## Provided records
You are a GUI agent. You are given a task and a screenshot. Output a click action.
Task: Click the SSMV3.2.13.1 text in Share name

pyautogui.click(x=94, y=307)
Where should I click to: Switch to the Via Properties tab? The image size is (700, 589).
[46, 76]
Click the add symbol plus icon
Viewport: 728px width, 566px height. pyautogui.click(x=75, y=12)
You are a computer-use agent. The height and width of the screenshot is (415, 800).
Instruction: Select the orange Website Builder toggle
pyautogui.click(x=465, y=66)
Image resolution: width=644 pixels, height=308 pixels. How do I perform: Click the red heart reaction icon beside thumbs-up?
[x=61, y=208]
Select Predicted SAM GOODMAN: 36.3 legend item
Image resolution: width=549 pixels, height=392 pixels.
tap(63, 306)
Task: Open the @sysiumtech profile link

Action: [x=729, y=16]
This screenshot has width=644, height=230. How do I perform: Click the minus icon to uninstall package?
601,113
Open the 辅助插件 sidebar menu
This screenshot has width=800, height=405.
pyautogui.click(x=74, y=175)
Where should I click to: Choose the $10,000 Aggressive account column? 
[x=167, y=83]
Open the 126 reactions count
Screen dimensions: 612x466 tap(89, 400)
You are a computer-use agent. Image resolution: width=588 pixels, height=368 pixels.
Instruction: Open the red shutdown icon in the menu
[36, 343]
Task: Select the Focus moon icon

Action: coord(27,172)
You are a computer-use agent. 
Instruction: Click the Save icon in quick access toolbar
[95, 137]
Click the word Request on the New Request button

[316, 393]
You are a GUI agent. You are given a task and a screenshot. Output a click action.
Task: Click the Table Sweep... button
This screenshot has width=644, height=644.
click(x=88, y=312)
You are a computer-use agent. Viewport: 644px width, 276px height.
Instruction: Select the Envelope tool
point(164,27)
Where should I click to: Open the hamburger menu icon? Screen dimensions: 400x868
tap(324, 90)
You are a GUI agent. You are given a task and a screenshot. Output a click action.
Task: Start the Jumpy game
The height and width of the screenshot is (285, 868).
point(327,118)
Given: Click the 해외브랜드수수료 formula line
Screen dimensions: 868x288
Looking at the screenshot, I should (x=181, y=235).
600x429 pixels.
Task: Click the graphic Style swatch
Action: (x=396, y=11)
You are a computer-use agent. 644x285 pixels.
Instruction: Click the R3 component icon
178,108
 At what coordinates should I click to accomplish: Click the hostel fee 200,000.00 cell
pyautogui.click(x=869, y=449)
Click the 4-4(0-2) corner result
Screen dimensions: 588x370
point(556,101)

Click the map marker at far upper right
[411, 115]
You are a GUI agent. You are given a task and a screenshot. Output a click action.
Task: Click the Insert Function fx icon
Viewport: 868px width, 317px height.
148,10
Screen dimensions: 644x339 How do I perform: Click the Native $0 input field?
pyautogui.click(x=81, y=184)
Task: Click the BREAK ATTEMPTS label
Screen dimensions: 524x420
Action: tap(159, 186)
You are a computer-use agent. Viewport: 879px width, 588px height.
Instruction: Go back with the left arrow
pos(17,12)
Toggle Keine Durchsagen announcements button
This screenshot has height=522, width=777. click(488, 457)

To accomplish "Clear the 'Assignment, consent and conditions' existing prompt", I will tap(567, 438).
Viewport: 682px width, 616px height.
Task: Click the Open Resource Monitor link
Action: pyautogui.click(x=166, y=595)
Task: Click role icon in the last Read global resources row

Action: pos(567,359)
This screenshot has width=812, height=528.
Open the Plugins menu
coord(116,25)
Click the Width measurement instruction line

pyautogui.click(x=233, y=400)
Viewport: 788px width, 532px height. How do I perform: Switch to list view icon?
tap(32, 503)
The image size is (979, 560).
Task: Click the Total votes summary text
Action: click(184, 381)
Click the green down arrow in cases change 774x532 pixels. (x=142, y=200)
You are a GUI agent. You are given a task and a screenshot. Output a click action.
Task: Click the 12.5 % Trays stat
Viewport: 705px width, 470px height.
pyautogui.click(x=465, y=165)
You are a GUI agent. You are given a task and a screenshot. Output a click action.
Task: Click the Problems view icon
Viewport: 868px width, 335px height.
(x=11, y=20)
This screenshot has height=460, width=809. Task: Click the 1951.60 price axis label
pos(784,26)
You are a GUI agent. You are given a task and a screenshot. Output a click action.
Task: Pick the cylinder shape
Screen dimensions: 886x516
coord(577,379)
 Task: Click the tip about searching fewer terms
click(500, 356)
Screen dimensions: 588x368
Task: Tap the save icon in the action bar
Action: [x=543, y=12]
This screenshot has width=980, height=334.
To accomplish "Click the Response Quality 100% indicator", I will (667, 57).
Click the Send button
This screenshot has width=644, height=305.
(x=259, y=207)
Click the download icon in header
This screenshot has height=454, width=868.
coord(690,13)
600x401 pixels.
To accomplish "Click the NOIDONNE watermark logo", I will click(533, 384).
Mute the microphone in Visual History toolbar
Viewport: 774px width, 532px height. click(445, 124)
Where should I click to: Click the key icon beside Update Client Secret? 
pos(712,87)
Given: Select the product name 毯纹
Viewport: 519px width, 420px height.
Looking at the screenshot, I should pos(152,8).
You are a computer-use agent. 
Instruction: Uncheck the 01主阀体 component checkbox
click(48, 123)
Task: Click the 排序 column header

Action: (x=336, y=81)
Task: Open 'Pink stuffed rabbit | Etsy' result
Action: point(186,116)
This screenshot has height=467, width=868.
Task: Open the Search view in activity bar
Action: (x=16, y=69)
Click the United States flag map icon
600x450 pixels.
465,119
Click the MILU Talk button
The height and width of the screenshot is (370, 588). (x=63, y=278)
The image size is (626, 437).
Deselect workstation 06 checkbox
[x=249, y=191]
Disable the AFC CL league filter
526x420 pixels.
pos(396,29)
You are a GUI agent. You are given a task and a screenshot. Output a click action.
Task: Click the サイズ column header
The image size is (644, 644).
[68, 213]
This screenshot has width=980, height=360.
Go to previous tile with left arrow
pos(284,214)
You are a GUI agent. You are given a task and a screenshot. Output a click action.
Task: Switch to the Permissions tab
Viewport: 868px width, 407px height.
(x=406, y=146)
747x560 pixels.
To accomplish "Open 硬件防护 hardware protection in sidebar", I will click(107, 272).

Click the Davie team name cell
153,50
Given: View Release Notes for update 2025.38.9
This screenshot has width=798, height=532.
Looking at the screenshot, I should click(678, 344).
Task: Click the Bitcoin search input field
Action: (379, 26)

## Exercise
Copy each line above that contains the string "computer".

## Exercise output
You are a computer-use agent. The height and width of the screenshot is (415, 800).
You are a computer-use agent. Image resolution: width=588 pixels, height=368 pixels.
You are a computer-use agent. 
You are a computer-use agent. Viewport: 644px width, 276px height.
You are a computer-use agent. 644x285 pixels.
You are a computer-use agent. Viewport: 879px width, 588px height.
You are a computer-use agent. 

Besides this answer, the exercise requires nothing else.